Activity
Copy out all the entries exactly.

(Provided data)

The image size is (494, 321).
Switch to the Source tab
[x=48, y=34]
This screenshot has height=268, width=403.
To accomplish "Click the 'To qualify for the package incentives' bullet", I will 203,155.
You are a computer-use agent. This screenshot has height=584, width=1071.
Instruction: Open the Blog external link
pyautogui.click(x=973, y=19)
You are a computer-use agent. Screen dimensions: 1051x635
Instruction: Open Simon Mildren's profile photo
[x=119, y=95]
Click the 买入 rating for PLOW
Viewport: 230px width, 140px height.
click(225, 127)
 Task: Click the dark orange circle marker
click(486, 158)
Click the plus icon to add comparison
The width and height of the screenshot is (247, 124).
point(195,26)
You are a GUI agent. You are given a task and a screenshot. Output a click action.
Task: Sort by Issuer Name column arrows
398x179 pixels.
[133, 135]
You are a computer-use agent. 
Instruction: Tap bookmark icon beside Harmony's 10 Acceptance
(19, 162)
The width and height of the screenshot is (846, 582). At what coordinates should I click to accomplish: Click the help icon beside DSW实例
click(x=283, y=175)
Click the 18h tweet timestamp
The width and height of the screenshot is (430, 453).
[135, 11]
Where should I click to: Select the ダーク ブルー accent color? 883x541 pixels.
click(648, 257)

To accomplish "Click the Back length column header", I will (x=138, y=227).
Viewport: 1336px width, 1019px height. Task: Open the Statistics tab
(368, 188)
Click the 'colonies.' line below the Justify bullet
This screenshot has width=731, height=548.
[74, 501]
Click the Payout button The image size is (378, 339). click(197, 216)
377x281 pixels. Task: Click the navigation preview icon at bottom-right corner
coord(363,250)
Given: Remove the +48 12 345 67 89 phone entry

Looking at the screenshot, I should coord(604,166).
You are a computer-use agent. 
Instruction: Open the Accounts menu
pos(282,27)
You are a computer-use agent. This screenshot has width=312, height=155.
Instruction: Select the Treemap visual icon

(End Provided data)

Answer to the problem
The image size is (494, 321).
Switch to the Source tab
[x=48, y=34]
This screenshot has height=268, width=403.
To accomplish "Click the 'To qualify for the package incentives' bullet", I will 203,155.
You are a computer-use agent. This screenshot has height=584, width=1071.
Instruction: Open the Blog external link
pyautogui.click(x=973, y=19)
You are a computer-use agent. Screen dimensions: 1051x635
Instruction: Open Simon Mildren's profile photo
[x=119, y=95]
Click the 买入 rating for PLOW
Viewport: 230px width, 140px height.
click(225, 127)
 Task: Click the dark orange circle marker
click(486, 158)
Click the plus icon to add comparison
The width and height of the screenshot is (247, 124).
point(195,26)
You are a GUI agent. You are given a task and a screenshot. Output a click action.
Task: Sort by Issuer Name column arrows
398x179 pixels.
[133, 135]
You are a computer-use agent. 
Instruction: Tap bookmark icon beside Harmony's 10 Acceptance
(19, 162)
The width and height of the screenshot is (846, 582). At what coordinates should I click to accomplish: Click the help icon beside DSW实例
click(x=283, y=175)
Click the 18h tweet timestamp
The width and height of the screenshot is (430, 453).
[135, 11]
Where should I click to: Select the ダーク ブルー accent color? 883x541 pixels.
click(648, 257)

To accomplish "Click the Back length column header", I will (x=138, y=227).
Viewport: 1336px width, 1019px height. Task: Open the Statistics tab
(368, 188)
Click the 'colonies.' line below the Justify bullet
This screenshot has width=731, height=548.
[74, 501]
Click the Payout button The image size is (378, 339). click(197, 216)
377x281 pixels. Task: Click the navigation preview icon at bottom-right corner
coord(363,250)
Given: Remove the +48 12 345 67 89 phone entry

Looking at the screenshot, I should coord(604,166).
You are a computer-use agent. 
Instruction: Open the Accounts menu
pos(282,27)
You are a computer-use agent. This screenshot has width=312, height=155.
Instruction: Select the Treemap visual icon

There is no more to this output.